### WHAT TO WORK ON
Scan the records for the string "gear"; copy each line where it occurs.

Stored data entries
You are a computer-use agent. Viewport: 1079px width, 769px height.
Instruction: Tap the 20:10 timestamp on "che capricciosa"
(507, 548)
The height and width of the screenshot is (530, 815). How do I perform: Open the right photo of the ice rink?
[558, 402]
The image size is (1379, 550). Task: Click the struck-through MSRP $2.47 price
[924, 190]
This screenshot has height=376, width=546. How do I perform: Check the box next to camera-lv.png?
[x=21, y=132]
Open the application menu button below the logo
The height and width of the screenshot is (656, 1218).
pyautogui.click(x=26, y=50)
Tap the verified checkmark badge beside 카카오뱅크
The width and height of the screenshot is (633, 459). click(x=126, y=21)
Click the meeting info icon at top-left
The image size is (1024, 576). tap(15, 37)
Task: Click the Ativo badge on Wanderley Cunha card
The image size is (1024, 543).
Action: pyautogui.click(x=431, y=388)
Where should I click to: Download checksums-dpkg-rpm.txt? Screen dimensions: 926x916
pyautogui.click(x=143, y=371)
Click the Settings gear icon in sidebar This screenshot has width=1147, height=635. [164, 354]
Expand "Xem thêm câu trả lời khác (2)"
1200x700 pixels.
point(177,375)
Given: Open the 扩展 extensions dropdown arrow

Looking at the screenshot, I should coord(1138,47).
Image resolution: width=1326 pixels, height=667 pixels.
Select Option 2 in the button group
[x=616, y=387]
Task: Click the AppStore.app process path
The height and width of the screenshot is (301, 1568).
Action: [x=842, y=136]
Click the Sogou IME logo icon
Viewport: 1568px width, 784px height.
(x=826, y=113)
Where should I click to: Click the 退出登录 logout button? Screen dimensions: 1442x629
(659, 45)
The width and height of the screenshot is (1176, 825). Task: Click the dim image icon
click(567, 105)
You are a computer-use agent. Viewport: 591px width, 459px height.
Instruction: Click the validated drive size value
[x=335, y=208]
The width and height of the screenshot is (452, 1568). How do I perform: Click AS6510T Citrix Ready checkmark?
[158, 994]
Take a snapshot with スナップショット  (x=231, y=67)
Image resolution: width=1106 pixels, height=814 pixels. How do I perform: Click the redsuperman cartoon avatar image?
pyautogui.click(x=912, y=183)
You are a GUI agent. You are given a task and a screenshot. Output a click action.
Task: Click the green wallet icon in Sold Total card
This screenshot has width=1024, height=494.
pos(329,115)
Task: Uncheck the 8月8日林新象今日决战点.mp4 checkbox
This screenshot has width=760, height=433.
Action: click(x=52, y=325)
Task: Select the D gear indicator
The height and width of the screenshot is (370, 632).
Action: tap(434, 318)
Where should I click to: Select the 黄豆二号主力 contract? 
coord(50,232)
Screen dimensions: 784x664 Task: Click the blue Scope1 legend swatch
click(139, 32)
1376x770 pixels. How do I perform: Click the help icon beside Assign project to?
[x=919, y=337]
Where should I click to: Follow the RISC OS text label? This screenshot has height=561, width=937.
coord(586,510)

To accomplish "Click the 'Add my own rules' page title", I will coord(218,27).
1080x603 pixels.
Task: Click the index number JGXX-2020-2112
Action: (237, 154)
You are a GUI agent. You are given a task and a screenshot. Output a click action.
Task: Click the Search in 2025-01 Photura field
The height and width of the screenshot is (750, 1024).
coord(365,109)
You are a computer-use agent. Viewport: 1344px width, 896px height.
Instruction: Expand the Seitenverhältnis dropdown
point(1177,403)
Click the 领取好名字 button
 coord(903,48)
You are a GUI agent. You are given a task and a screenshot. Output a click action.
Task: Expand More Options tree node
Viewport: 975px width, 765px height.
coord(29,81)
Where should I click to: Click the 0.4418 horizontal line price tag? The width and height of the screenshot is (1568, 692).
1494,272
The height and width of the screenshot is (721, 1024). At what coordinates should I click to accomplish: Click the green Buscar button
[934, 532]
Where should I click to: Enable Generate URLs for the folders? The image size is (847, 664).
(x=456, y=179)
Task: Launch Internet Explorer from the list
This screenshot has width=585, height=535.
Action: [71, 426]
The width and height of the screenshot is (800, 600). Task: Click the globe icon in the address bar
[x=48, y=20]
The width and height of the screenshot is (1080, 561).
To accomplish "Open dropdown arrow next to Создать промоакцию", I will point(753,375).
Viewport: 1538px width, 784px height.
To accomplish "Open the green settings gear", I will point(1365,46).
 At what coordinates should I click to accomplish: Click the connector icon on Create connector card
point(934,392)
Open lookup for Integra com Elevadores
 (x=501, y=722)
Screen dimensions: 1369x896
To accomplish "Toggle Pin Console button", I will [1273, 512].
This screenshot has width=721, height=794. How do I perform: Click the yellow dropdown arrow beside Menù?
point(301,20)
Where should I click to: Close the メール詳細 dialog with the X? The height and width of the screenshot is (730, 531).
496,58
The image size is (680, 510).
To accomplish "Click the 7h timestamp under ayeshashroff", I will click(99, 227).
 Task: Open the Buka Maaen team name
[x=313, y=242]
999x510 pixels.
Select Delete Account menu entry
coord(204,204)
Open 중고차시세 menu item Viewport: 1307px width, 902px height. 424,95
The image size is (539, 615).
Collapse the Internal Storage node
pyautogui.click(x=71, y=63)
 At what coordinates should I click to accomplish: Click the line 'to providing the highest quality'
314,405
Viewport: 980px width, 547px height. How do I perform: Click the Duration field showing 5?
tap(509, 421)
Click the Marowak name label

### RESPONSE AREA
Click the Settings gear icon in sidebar This screenshot has width=1147, height=635. [164, 354]
Task: Select the D gear indicator
To accomplish "Open the green settings gear", I will point(1365,46).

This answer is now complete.